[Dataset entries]
============

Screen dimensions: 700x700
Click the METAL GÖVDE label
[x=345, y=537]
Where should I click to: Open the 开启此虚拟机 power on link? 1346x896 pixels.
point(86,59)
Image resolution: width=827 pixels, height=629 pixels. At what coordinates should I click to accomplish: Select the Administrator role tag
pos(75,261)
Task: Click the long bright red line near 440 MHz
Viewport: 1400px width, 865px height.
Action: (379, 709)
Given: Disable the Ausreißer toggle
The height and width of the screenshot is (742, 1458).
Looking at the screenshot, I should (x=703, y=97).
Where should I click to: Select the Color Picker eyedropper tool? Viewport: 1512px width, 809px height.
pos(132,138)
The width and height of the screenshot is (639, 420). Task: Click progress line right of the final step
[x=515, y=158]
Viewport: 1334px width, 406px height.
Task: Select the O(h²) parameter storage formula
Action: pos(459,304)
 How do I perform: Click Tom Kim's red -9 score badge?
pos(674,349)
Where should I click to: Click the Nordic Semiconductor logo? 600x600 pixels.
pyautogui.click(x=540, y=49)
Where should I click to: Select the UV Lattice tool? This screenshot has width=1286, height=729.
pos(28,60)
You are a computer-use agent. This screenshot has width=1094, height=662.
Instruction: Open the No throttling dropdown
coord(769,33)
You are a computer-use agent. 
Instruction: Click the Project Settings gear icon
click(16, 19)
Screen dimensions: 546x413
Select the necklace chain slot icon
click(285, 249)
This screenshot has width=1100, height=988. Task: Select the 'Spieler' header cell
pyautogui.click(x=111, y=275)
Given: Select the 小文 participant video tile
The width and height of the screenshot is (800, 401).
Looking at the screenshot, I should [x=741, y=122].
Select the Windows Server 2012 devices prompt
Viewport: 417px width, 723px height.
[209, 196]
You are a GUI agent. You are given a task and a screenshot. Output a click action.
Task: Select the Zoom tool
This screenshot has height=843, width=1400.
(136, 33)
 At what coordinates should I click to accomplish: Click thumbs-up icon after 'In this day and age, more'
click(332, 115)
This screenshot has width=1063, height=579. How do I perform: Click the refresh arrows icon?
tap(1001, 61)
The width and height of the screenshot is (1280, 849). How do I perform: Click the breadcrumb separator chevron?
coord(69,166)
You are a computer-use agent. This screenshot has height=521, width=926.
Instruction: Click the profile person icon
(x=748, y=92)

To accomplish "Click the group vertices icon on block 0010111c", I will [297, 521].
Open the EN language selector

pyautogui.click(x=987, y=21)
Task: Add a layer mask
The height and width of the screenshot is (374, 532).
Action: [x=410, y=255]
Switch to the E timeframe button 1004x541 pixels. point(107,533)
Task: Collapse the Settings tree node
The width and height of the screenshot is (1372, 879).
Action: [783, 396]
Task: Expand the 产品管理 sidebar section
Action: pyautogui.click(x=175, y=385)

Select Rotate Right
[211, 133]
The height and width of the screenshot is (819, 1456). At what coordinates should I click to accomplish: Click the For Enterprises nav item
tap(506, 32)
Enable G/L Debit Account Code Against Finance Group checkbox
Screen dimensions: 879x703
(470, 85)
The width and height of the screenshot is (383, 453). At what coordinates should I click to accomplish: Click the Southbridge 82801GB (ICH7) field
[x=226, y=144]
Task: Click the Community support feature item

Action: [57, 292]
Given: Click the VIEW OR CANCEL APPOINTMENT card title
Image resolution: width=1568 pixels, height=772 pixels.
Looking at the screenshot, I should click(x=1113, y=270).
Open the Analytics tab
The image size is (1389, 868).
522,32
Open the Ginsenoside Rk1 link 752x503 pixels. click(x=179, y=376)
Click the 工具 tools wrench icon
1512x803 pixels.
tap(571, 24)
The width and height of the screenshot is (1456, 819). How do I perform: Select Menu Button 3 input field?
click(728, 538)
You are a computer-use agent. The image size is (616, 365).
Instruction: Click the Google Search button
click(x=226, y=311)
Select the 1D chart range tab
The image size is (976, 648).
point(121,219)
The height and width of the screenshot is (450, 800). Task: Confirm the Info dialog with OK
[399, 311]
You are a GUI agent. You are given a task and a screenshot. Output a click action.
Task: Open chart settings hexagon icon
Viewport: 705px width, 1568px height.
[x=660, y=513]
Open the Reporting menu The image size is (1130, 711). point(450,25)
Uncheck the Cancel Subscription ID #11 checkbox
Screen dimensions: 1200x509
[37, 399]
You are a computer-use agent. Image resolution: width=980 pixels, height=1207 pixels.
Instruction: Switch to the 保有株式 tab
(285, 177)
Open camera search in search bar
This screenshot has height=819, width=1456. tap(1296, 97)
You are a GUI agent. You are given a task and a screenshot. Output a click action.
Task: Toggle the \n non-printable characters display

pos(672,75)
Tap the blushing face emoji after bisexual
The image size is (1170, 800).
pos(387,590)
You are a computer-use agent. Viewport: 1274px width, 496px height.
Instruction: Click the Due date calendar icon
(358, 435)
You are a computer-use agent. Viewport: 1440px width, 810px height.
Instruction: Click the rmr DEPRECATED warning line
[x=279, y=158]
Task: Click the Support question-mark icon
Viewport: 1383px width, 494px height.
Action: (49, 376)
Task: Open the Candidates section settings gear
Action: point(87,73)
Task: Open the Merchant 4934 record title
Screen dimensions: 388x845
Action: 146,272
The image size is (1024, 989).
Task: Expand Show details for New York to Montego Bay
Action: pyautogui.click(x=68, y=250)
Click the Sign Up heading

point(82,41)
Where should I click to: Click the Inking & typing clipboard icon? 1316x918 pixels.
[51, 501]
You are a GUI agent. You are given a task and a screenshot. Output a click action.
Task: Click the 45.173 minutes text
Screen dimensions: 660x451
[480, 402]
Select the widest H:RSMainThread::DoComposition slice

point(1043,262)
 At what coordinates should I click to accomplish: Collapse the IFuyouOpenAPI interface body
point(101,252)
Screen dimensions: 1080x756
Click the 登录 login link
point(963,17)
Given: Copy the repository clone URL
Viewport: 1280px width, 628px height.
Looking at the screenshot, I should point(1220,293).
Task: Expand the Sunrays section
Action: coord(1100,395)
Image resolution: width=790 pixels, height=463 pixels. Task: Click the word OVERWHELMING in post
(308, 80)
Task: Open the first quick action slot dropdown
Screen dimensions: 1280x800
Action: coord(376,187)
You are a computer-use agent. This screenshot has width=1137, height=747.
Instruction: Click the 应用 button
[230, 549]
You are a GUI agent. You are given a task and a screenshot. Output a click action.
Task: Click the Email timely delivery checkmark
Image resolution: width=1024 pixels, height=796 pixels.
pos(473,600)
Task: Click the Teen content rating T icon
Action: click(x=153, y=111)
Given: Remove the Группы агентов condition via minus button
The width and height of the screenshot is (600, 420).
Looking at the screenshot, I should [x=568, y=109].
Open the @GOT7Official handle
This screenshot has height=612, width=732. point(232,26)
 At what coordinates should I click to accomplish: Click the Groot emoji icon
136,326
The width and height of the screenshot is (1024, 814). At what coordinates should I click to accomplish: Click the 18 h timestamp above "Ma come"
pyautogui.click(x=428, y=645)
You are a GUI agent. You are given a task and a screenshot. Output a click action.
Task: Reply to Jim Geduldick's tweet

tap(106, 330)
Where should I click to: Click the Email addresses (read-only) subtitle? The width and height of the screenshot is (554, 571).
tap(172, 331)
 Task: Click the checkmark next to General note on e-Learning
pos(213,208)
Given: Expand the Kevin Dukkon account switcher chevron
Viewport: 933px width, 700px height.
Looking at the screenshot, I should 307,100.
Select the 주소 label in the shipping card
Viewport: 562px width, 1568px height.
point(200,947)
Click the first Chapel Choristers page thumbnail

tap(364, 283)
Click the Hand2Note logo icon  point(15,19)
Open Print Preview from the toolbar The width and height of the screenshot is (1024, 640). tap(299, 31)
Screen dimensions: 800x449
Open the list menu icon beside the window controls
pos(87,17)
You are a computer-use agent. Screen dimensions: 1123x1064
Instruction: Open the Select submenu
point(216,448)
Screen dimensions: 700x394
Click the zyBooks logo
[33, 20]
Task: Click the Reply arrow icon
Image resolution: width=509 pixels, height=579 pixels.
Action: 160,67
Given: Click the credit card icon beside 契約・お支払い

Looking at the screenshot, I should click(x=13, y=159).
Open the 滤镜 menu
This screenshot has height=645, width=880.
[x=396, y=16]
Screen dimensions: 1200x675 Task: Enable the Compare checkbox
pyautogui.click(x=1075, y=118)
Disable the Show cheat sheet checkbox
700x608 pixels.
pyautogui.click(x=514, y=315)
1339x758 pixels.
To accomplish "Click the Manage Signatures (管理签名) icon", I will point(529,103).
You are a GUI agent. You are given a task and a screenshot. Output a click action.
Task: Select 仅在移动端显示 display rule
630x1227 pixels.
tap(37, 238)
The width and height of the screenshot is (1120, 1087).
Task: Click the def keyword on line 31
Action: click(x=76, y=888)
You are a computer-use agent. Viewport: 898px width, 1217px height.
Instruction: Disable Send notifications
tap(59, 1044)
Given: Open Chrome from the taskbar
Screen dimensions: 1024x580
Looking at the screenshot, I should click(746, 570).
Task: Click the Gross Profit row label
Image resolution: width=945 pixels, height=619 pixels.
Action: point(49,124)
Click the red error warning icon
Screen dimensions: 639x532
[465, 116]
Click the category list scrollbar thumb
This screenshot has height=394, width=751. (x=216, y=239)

============

Could you find every line in the records above that has the string "chart" and copy it?

_Answer to the exercise_
Select the 1D chart range tab
Task: Open chart settings hexagon icon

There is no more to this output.